WHAT YOU SHOULD DO:
Please rewrite the rows from the line containing "This screenshot has width=415, height=900." through the line containing "schedule-button is located", replacing "Find the location of" with "Identify the location of" and leaving everything else unchanged.

++++++

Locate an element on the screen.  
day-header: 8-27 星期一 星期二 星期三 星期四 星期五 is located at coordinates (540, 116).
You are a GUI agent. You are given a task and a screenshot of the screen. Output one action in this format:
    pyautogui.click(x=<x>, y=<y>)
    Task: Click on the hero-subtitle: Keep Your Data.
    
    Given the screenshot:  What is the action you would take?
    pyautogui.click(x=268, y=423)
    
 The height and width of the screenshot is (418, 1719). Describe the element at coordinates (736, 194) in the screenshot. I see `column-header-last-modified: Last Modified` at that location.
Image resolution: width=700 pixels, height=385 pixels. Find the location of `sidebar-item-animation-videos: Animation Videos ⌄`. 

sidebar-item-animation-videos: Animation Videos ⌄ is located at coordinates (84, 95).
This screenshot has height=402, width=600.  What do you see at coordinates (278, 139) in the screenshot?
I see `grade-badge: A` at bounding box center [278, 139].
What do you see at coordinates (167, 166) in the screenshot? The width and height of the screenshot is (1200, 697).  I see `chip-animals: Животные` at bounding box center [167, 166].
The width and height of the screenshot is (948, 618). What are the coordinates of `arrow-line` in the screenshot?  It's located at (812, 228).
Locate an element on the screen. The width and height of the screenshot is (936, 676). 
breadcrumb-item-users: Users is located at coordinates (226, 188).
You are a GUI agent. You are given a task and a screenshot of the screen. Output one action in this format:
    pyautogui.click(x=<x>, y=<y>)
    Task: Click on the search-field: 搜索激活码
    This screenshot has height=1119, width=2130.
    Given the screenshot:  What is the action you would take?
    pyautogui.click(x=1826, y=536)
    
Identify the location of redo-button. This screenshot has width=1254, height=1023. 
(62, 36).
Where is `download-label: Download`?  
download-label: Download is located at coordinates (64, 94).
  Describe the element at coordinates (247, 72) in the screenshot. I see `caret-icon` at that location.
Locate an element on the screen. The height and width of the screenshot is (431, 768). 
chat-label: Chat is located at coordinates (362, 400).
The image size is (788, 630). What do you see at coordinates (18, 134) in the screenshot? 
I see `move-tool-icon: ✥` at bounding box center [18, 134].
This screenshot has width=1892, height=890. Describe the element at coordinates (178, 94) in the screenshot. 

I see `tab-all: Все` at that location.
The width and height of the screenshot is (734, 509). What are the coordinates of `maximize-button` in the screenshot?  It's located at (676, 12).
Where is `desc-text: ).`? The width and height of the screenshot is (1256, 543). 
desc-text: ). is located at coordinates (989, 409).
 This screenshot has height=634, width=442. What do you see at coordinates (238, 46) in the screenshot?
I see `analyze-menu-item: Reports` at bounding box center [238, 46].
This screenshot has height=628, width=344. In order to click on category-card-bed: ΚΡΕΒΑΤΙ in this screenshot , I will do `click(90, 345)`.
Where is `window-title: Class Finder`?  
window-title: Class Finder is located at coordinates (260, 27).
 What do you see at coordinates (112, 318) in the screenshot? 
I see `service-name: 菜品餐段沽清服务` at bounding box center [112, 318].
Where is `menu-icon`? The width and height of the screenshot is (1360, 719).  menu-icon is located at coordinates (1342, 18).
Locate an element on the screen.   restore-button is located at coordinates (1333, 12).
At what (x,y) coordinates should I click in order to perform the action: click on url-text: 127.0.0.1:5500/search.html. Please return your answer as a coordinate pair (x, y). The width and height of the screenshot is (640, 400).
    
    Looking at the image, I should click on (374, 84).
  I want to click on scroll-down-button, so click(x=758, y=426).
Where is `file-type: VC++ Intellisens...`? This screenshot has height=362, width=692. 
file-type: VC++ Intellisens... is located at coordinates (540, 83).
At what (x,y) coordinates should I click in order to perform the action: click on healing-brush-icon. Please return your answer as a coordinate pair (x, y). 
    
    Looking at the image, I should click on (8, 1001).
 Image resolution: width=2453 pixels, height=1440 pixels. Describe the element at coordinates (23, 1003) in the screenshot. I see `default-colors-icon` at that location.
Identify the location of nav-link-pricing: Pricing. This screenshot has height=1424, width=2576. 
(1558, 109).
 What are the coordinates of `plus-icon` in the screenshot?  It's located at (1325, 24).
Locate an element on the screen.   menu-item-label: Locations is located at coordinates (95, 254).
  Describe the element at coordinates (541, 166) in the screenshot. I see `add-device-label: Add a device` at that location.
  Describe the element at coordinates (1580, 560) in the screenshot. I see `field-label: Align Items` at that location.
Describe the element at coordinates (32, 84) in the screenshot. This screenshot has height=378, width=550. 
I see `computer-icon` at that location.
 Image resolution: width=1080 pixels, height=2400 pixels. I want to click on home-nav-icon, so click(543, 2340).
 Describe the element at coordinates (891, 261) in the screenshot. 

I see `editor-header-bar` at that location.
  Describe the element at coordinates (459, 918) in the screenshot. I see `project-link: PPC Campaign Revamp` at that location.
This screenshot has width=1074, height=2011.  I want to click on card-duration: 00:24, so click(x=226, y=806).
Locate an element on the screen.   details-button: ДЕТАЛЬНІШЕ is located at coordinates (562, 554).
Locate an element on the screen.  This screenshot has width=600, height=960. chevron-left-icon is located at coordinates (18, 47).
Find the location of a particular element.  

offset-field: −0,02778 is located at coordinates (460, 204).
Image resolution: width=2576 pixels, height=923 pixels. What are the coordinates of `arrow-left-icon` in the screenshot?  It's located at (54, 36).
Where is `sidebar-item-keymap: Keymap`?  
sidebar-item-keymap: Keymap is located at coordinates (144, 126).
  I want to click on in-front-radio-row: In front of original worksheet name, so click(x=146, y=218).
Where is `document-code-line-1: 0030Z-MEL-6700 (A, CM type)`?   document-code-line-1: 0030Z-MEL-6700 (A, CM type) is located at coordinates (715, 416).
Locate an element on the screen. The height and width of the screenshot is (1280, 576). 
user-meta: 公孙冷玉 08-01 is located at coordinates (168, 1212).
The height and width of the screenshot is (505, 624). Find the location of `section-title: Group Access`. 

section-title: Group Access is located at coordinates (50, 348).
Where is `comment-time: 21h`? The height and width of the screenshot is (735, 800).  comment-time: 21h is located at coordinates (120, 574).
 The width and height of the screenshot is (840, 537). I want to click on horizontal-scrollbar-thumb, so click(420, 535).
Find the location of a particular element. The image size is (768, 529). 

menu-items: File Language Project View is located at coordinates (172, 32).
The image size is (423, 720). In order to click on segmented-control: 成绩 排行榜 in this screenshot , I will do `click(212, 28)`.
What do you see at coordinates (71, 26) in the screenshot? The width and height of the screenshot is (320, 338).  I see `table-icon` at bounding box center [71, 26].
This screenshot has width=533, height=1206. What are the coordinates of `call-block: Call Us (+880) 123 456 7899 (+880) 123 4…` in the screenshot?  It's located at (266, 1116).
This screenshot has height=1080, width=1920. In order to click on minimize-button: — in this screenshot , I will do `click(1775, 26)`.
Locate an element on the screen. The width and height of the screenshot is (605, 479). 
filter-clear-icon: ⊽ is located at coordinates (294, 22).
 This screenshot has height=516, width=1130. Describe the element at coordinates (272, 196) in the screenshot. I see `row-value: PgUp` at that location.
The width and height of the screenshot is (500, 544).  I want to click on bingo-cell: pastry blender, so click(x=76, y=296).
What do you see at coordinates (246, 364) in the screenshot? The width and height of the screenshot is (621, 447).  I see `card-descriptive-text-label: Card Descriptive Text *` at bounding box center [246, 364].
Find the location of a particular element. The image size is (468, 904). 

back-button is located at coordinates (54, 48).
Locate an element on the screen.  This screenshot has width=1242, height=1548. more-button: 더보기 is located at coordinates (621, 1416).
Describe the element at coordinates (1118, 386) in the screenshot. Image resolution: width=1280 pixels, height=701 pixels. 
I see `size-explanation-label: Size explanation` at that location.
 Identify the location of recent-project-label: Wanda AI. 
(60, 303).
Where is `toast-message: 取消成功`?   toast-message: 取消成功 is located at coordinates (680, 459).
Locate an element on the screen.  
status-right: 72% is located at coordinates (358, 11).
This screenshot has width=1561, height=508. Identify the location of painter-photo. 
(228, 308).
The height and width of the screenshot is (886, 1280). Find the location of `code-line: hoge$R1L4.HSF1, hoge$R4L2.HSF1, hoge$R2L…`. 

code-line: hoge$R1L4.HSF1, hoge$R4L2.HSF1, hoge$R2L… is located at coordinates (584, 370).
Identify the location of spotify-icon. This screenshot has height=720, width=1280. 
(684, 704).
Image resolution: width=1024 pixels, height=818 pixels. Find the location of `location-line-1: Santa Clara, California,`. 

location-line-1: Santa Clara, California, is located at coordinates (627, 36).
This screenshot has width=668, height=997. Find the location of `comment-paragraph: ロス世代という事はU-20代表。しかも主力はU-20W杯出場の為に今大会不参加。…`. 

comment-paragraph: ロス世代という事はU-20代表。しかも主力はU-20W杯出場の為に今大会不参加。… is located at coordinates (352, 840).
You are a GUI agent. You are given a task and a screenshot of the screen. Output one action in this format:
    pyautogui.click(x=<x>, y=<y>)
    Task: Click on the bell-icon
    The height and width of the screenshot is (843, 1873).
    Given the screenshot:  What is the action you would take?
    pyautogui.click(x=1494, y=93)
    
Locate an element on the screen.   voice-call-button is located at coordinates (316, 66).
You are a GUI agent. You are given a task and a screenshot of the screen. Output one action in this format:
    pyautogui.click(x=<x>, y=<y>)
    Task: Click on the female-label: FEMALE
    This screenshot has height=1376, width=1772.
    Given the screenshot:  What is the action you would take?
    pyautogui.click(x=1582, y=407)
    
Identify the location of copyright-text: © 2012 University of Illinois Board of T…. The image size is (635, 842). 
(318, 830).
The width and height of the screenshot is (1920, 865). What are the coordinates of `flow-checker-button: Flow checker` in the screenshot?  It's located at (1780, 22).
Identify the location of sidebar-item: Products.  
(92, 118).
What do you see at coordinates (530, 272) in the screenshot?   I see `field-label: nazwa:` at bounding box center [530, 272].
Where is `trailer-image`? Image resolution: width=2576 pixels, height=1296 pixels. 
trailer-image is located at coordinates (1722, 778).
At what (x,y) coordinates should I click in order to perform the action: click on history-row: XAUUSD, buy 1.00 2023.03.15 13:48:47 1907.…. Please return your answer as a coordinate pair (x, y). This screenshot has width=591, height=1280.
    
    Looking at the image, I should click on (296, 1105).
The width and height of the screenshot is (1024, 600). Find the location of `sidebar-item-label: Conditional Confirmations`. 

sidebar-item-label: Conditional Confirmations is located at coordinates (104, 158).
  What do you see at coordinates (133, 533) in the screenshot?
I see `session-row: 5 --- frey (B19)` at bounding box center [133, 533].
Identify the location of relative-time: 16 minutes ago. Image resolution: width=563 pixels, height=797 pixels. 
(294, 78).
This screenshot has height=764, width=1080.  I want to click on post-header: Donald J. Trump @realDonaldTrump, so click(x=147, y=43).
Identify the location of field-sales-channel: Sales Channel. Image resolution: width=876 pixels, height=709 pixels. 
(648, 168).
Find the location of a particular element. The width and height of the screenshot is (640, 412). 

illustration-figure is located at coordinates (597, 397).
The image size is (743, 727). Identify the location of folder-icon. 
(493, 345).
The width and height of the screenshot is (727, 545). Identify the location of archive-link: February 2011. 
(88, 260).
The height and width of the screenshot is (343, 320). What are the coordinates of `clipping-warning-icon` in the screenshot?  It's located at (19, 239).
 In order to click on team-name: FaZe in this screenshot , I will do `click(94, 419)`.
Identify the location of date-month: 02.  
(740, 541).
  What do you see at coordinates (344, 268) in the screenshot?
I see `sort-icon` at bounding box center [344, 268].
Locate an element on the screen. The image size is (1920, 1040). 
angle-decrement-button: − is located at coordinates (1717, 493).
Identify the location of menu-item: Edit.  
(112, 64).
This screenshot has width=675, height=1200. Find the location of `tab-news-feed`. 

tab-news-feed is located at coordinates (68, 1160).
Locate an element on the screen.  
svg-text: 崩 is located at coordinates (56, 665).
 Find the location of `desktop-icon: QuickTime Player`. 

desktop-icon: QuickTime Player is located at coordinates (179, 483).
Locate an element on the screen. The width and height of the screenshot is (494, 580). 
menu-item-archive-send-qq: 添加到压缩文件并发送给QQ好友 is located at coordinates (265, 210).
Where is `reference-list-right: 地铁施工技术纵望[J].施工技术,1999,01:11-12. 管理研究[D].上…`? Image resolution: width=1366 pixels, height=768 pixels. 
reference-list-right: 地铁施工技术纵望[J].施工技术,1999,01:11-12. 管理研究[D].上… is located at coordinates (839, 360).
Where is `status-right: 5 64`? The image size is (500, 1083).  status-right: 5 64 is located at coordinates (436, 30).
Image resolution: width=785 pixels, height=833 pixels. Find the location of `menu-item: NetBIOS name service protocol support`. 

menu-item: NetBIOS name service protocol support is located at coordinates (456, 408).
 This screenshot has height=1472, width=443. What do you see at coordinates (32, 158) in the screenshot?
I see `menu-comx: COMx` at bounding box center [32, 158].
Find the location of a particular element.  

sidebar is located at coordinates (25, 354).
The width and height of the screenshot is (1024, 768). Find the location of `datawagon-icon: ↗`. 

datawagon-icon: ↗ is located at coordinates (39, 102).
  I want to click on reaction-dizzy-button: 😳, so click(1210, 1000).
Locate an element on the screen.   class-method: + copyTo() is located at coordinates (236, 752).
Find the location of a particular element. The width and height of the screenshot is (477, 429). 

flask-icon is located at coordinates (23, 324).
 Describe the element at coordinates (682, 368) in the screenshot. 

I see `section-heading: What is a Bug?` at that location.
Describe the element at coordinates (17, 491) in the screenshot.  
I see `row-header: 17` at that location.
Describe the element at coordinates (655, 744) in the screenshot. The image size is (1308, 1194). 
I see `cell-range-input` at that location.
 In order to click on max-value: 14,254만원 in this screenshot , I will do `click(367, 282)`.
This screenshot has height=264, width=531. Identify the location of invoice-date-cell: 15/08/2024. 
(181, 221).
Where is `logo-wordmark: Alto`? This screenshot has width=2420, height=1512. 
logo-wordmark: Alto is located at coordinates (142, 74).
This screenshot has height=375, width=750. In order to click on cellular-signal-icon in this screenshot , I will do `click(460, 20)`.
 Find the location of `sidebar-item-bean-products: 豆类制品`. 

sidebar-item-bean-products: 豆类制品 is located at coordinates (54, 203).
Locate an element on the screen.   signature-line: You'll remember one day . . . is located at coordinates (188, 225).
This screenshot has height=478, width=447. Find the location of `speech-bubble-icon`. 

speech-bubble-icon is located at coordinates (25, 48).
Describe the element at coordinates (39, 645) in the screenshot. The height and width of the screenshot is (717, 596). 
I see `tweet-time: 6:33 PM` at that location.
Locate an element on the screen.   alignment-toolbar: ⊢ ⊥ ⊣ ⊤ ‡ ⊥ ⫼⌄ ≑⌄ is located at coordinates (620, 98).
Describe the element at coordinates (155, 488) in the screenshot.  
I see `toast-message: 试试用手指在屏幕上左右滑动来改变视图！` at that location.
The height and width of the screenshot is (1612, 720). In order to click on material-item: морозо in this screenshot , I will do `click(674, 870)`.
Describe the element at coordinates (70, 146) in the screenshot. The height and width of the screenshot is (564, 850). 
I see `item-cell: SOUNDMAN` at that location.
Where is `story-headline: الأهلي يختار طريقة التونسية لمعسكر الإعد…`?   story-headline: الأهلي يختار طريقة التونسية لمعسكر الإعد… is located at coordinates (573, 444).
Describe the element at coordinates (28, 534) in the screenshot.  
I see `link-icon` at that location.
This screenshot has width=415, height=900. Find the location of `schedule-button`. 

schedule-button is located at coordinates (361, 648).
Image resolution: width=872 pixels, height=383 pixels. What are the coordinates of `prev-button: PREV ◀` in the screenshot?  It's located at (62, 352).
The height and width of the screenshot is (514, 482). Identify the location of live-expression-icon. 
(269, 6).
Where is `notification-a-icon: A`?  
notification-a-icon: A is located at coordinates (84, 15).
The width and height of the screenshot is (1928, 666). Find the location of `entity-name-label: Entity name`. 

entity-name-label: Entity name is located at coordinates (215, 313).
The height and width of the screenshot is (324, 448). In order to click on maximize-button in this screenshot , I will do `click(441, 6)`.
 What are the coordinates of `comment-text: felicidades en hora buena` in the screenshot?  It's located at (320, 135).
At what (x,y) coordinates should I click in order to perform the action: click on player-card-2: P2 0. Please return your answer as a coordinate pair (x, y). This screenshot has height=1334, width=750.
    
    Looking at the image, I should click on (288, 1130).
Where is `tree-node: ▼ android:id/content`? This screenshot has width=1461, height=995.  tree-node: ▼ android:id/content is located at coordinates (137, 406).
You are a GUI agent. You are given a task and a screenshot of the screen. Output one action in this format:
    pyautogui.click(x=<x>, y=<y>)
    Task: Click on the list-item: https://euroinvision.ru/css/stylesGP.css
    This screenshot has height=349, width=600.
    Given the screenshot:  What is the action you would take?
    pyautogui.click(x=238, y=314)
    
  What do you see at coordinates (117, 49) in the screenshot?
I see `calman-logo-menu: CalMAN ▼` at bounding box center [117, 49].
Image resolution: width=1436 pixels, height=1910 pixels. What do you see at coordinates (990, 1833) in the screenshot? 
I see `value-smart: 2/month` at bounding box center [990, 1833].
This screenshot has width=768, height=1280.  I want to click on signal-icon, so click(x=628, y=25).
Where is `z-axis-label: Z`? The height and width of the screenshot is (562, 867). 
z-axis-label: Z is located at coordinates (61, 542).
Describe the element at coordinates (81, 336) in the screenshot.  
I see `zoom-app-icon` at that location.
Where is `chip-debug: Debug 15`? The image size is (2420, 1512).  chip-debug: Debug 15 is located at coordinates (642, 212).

++++++

TASK RESULT:
This screenshot has width=415, height=900. Identify the location of `schedule-button`. 

schedule-button is located at coordinates (361, 648).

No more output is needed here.